USDA Bldg. Washington D.C. (Credit: Wikimedia Commons/Billy Hathorn)
USDA Bldg. Washington D.C. (Credit: Wikimedia Commons/Billy Hathorn)

This past week the United States Department of Agriculture announced $181 million in loans for electricity projects in 10 states.

The loans are part of the USDA’s Electric Loan Program, through which approved projects have up to 35 years to pay back the loan and are, in some cases, 100% backed by the Federal Financing Bank.

The states who received the loans are Arkansas, Georgia, Iowa, Indiana, Kansas, Kentucky, Ohio, South Dakota, Texas and Wisconsin.

Kentucky, Kansas Win Multiple Loans

Of the 10 states that received loans, Kentucky and Kansas were the only two to receive multiple loans.

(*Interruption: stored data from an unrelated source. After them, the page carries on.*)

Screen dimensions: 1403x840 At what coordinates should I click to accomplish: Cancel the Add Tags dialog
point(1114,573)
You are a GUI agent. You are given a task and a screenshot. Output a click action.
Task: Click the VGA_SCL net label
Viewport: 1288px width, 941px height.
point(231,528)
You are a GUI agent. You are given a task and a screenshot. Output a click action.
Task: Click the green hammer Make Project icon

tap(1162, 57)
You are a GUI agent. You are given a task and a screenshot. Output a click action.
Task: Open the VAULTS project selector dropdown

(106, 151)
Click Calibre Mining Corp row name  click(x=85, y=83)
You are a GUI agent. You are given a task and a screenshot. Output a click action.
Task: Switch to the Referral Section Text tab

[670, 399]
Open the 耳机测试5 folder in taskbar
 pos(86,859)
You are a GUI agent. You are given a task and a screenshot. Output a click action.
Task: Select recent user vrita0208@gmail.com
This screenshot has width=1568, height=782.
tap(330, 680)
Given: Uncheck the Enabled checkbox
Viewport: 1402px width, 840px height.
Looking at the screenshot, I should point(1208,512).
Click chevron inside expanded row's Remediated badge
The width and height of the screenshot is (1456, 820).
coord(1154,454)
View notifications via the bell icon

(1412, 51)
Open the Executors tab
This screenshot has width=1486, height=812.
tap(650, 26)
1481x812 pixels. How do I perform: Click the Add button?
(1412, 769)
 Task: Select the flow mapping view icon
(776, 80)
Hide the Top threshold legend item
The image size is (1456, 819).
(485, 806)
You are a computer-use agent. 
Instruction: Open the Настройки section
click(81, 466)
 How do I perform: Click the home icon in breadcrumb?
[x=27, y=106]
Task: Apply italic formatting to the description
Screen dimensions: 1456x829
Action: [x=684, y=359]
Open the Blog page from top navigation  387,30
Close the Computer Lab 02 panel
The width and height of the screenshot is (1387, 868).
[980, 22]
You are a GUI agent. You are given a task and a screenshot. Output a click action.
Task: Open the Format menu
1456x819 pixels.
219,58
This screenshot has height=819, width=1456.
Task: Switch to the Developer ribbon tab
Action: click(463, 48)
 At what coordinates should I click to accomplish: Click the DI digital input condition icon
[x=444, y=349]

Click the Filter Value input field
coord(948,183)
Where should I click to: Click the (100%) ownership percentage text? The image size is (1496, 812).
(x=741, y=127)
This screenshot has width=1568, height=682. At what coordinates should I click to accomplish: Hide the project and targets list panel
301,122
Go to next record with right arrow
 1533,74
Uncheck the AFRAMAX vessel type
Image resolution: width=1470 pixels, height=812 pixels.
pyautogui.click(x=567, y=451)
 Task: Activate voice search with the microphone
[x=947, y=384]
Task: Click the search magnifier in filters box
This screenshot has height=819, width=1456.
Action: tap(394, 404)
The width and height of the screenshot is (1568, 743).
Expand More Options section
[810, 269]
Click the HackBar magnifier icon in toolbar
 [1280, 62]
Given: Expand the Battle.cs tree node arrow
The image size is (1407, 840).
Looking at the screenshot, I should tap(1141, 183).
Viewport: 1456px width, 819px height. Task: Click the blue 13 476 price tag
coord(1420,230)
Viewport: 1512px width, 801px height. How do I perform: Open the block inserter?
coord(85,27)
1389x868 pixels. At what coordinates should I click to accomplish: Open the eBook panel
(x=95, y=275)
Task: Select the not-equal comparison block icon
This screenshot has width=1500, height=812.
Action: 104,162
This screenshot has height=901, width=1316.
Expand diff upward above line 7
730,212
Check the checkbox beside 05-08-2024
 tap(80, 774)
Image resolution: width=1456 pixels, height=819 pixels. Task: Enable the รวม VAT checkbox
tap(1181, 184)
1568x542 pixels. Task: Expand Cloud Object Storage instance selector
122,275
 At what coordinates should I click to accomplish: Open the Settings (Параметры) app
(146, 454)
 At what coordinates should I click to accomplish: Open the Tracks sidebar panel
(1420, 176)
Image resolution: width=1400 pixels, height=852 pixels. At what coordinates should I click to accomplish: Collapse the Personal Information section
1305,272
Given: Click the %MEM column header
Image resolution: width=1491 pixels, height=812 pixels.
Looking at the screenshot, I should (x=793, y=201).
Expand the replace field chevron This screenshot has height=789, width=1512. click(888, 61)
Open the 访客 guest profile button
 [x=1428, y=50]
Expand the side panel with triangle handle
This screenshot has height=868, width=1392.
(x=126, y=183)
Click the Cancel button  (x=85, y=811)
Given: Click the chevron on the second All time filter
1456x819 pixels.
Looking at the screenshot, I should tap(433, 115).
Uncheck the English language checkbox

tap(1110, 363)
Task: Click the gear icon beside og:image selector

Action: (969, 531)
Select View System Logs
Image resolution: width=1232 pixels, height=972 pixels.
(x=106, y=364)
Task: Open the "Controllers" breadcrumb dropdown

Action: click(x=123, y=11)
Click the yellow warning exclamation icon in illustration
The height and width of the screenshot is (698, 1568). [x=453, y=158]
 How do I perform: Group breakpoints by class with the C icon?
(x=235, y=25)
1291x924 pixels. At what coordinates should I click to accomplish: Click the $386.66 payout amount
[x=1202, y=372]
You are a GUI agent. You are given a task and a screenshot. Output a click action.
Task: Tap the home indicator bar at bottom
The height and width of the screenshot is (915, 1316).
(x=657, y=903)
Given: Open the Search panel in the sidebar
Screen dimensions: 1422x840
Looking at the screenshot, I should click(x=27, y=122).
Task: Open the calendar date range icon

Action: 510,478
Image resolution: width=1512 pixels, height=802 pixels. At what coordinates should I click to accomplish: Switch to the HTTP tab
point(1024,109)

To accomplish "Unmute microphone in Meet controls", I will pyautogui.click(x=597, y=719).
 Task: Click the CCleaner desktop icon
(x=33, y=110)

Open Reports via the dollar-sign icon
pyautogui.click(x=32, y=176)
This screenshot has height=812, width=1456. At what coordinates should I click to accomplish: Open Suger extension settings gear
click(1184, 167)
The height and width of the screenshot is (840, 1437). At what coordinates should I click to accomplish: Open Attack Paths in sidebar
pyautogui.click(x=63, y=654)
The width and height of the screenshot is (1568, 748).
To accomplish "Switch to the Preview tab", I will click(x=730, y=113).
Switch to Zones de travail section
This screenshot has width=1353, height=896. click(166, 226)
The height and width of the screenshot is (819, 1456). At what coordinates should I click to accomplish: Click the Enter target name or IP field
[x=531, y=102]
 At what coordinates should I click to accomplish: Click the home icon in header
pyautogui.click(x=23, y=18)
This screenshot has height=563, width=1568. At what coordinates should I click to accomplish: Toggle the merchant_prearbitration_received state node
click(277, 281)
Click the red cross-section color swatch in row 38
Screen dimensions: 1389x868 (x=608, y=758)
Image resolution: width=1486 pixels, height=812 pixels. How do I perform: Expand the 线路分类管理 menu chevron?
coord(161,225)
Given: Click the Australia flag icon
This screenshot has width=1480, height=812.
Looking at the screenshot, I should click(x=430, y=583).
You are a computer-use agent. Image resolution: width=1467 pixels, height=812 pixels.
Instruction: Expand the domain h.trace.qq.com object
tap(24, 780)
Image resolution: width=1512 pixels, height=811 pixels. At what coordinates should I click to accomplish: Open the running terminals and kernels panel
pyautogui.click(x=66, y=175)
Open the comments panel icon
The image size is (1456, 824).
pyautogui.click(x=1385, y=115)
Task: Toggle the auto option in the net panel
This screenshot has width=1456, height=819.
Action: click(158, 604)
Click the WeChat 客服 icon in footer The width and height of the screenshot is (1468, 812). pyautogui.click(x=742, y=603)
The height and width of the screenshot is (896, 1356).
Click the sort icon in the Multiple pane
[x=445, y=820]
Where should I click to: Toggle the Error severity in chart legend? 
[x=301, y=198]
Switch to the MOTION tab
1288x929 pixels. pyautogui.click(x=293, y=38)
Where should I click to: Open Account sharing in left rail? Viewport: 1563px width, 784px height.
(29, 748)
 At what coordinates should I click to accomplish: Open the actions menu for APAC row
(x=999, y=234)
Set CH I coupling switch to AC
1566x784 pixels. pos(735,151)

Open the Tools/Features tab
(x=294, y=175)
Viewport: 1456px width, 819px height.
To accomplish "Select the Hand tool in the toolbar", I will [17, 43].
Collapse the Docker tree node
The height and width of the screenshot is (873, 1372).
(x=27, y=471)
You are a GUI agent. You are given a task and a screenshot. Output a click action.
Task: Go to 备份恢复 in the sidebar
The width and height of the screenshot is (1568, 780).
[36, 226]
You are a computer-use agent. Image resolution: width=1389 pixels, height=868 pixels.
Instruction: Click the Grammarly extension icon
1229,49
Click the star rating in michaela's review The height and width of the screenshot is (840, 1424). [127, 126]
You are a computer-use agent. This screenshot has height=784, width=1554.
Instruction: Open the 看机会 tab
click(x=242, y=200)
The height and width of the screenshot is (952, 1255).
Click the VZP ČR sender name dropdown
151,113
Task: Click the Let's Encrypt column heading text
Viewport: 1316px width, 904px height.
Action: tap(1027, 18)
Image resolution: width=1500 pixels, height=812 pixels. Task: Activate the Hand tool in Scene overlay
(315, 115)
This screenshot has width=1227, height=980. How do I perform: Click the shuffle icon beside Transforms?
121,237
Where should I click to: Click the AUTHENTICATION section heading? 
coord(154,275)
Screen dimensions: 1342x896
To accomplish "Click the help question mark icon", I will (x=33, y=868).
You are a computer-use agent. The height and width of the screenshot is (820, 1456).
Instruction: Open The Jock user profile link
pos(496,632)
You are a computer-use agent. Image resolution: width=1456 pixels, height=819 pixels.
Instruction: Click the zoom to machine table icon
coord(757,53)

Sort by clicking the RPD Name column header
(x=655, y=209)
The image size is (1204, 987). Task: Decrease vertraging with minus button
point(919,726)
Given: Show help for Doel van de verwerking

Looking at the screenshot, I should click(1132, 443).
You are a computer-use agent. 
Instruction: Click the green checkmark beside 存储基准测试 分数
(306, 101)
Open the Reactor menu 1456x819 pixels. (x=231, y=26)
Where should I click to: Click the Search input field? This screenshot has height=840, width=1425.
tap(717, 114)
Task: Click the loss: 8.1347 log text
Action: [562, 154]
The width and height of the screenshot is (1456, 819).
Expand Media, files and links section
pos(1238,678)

Kentucky’s Fleming-Mason Energy Cooperative and Licking Valley Rural Electric Cooperative received a combined $38.08 million, according to USDA records.

Those records indicate Fleming-Mason will use the loan “to build and improve 295 miles of line” and invest in smart grid technologies. These two projects will benefit 24,400 ratepayers “across 3,624 miles of line”.

The USDA awarded $20.1 million to Kansas companies Ninnescah Rural Electric Cooperative Association and Heartland Rural Electric Cooperative.

The money will go toward a variety of projects included improvement of more than 140 miles of line and smart grid technology. More than 15,000 ratepayers will benefit from the upgrades and innovation, USDA records say.

Biggest Loan Goes to Texas

The USDA approved a $27.37 million loan for Deep East Texas Electric Cooperative (DETEC), who will use the money to improve 218 miles of line, connect 2,000 new customers and improve its smart grid technology.

“The 2018-2020 Construction Work Plan that the current loan provides for will not require a rate increase to (our) members. The loan will fund the replacement costs of an aging substation, upgrades to four substations, and line upgrades and extensions to support the forecasted member growth through the forthcoming three-year work plan period.”DETEC General Manager Bryan Wood told Energy Pages.